Decision: We previously reported that, although the court ssued a TRO to “maintain the status quo” until it could hold an evidentiary hearing on plaintiffs’ motion for preliminary injunction, the court expressed concern over whether the judiciary had the authority to enjoin a private company from instituting and enforcing a vaccine mandate. In its order denying plaintiffs’ motion for preliminary injunction, the court addressed only the question whether plaintiffs met their burden of showing that “they would suffer imminent, irreparable harm absent a preliminary injunction,” and it noted that the order did not “rule on the ultimate merits of th[e] case.” Although plaintiffs argued that being forced to choose between receiving a vaccine in violation of their religious beliefs and being placed on indefinite unpaid leave would cause irreparable harm, the judge rejected that contention, stating that the argument “conflates the potential harm arising from United’s accommodation policy with the personal difficulty of deciding to decline the vaccine.” The court also rejected plaintiffs’ argument that loss of seniority during unpaid leave would constitute irreparable harm, noting that the court would have authority to order restoration of seniority if it ultimately finds a violation of law in the case.
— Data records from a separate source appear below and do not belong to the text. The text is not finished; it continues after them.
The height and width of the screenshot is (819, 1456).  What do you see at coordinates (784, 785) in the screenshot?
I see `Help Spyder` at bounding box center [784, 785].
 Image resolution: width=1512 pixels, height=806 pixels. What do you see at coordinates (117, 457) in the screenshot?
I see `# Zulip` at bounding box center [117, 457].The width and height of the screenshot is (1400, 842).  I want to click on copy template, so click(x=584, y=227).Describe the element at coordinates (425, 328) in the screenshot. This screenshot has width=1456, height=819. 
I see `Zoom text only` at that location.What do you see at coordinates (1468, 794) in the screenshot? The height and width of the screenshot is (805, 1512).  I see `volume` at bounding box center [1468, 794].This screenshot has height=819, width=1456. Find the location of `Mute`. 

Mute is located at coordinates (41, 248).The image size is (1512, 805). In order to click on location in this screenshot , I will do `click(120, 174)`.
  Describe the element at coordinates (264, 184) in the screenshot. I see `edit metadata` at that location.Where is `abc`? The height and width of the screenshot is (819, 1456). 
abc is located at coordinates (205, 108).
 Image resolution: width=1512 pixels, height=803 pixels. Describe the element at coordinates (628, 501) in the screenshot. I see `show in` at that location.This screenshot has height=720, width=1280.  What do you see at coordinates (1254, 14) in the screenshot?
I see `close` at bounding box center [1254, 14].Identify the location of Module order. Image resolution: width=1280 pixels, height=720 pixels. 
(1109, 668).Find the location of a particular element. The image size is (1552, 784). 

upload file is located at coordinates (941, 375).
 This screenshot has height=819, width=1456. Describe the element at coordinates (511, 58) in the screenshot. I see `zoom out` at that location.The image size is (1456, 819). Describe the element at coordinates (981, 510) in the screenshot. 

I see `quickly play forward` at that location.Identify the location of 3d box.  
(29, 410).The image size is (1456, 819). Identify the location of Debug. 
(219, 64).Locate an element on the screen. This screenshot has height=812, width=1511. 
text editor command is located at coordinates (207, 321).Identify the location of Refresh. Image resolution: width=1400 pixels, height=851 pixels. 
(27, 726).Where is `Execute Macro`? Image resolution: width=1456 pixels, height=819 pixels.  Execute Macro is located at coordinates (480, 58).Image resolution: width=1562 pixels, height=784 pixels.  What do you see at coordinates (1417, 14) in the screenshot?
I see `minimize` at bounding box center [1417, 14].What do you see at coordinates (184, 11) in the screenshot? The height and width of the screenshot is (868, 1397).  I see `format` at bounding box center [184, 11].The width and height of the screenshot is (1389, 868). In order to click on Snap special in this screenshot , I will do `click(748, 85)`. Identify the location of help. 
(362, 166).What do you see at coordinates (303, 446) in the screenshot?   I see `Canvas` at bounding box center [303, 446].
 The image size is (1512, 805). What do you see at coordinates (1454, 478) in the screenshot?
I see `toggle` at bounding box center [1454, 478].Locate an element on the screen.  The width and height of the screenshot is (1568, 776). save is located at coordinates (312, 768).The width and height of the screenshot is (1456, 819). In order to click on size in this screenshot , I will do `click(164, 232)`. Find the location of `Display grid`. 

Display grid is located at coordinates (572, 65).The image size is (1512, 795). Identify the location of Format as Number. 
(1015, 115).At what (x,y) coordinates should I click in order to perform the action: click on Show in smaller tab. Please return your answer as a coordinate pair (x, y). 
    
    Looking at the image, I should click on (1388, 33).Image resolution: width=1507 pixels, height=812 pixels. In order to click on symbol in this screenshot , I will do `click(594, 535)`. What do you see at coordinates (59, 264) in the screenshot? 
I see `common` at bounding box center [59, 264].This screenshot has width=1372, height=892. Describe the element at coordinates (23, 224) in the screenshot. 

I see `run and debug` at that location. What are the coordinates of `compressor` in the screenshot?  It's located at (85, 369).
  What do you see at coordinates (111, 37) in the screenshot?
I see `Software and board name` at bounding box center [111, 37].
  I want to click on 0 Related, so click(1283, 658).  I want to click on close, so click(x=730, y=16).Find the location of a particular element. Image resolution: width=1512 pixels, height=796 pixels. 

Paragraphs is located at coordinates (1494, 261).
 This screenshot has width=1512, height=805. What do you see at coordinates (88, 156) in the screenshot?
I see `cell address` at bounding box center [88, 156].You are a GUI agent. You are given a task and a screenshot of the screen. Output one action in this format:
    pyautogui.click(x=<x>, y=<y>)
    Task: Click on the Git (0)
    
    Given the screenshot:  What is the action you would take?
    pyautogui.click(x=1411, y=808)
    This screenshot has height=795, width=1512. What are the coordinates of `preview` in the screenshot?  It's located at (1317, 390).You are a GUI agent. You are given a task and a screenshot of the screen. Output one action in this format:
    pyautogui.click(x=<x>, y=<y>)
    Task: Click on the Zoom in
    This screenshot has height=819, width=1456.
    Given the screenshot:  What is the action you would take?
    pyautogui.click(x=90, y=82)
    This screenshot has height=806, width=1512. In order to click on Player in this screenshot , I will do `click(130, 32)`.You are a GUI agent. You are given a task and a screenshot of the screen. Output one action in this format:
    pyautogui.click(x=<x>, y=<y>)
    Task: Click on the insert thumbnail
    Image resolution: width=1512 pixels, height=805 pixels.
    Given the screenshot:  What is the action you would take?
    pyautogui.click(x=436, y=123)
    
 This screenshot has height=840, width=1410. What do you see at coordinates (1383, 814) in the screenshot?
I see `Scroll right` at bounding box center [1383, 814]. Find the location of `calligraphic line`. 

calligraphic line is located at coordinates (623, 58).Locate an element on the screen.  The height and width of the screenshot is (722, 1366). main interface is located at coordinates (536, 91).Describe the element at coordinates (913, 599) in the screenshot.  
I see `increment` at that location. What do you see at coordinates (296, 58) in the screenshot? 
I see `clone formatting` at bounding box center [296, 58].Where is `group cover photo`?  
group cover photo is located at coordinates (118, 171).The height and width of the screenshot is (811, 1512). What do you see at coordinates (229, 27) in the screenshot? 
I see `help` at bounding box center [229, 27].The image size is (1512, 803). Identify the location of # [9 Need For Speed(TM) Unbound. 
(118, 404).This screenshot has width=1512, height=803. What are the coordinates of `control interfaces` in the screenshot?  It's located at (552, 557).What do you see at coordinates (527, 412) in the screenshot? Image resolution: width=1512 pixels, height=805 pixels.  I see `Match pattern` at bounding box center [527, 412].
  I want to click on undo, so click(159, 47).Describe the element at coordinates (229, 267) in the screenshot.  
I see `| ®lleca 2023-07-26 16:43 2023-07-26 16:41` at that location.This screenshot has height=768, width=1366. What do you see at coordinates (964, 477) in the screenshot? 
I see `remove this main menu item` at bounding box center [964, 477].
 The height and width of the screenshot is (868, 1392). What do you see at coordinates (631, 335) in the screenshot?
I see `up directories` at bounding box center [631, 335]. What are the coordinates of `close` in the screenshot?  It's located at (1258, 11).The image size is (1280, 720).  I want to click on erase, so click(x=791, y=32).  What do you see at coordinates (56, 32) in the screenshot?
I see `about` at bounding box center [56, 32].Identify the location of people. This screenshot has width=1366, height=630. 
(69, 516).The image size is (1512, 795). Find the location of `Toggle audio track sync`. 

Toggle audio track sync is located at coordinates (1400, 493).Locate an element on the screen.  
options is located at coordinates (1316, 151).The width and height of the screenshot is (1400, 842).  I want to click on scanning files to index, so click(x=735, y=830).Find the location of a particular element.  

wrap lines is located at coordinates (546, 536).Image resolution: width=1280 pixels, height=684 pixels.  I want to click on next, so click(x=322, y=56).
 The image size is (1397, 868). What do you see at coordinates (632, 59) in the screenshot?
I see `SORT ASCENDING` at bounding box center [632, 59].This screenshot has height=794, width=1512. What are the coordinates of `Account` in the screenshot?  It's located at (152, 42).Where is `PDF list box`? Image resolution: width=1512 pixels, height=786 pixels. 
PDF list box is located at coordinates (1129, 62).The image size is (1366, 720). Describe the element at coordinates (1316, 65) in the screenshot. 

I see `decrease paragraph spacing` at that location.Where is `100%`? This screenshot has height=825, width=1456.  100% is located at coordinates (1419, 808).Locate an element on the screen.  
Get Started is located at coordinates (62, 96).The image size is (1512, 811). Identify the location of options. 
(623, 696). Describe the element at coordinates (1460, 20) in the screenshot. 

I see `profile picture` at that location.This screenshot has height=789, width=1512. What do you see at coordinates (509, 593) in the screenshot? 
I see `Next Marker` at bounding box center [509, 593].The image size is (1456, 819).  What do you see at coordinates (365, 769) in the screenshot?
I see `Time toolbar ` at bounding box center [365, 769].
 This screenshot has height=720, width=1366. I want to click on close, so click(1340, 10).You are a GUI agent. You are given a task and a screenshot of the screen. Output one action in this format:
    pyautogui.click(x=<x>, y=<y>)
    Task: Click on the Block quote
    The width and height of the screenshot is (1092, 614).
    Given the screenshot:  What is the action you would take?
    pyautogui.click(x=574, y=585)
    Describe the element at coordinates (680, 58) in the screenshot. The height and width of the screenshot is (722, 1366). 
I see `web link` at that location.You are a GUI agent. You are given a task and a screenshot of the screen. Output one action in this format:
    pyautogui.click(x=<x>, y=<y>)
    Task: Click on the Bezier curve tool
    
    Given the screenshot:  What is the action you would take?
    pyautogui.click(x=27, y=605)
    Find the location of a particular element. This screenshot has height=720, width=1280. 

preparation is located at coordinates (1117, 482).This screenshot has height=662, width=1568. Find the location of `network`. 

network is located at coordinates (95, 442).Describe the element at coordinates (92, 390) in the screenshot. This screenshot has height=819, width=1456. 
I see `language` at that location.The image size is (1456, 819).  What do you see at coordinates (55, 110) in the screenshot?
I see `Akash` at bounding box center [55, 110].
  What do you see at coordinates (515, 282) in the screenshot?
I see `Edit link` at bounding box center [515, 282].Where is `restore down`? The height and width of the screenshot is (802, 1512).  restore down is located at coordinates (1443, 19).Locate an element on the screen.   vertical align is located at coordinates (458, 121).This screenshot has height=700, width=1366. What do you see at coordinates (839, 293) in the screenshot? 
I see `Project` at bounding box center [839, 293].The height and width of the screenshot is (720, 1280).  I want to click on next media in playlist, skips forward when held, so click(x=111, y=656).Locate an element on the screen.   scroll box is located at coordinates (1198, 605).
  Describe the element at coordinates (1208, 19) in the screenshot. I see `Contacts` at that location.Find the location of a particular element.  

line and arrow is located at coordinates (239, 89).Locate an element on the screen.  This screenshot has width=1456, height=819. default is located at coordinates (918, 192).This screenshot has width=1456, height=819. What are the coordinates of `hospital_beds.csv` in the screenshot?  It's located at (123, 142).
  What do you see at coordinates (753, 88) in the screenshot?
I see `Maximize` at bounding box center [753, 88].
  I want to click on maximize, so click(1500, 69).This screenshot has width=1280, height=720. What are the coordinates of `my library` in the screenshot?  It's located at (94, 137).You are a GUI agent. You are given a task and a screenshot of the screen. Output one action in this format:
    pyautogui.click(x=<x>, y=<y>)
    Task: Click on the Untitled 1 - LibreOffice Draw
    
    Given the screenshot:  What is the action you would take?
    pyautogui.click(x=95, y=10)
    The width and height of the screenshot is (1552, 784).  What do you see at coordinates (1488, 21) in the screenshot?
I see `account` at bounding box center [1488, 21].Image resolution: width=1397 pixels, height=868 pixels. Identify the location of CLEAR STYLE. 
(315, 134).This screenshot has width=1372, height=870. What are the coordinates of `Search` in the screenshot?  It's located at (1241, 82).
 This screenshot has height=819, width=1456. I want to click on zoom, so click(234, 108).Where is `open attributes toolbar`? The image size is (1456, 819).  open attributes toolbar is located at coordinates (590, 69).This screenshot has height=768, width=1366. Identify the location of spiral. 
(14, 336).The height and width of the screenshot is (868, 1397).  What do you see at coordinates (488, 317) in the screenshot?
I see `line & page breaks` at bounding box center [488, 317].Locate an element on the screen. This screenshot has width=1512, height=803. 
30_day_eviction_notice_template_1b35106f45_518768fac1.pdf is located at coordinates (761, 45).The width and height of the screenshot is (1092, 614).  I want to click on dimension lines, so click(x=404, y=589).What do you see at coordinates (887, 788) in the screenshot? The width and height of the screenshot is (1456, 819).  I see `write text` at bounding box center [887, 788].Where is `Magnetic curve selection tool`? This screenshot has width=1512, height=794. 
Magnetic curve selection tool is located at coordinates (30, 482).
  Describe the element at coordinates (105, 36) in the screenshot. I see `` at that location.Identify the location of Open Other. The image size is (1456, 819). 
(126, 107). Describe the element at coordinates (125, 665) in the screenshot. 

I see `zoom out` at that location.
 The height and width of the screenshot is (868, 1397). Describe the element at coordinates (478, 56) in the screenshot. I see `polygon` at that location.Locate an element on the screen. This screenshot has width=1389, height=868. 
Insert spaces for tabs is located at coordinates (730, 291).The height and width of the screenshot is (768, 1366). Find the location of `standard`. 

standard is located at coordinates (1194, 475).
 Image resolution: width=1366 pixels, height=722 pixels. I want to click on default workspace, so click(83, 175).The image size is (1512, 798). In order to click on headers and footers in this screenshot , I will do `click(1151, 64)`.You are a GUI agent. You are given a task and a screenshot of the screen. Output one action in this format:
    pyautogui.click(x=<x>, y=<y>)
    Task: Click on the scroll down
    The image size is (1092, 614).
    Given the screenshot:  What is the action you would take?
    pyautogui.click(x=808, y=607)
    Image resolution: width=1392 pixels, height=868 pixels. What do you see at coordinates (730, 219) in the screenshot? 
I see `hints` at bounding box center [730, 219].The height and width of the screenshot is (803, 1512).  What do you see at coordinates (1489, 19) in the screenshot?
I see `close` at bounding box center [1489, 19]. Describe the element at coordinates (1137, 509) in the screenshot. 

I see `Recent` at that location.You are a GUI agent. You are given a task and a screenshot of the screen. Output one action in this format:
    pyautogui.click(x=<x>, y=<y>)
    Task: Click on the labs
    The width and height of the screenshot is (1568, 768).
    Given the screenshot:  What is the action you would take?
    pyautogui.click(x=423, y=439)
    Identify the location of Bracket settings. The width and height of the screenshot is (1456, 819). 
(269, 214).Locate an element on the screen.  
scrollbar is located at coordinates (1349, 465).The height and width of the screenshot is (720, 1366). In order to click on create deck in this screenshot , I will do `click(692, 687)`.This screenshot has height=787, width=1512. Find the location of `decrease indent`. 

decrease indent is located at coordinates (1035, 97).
Finally, although the court sympathized with the seriousness of plaintiffs’ loss of income, it cited precedent for the proposition that loss of income – while serious – is remediable and therefore not irreparable harm.
Our Take: Since this order focused only on whether plaintiffs could satisfy one of the legal requirements for obtaining a preliminary injunction, it remains to be seen how the court will view the merits of the suit, particularly in light of the Texas Governor’s Executive Order prohibiting vaccine mandates for any entity within the State and the Biden administration’s new ETS for private sector workers that requires either vaccination or weekly testing.
4. FTC Argues COVID-19 Tracking App Developer Cannot Force it to Regulate Apple
Overview: In the Northern District of California, three developers of COVID-19 tracking apps filed suit against Apple, alleging that it has attempted to keep rival COVID-19 trackers out of its App Store so that Apple will not face competition when it launches its own similar app. The developers also asserted claims against the FTC, contending that it failed to respond to an email complaint about Apple’s conduct. In a motion to dismiss filed this week, the FTC argues that private parties cannot force the Commission to regulate Apple’s conduct, especially where there is no statutory provision requiring the FTC to respond to every private complaint it receives.
Background: The crux of plaintiffs’ complaint against the FTC is that it has actively pursued Sherman Act claims related to the Google Play Store, but has not substantively answered plaintiffs’ complaint about Apple’s efforts to keep the developers’ COVID-19 tracker apps out of Apple’s App store. In its motion, the FTC asserts that the court lacks subject matter jurisdiction because the FTC did not have a nondiscretionary duty to respond to the email complaint or investigate its allegations, and because plaintiffs lack standing to sue the FTC.
Our Take: While most COVID-19 litigation has focused on vaccines and mask mandates in the last few months, novel technology related to treatment and tracking opens a new frontier for disputes. We will monitor developments in these areas, including the extent to which cases like these proliferate.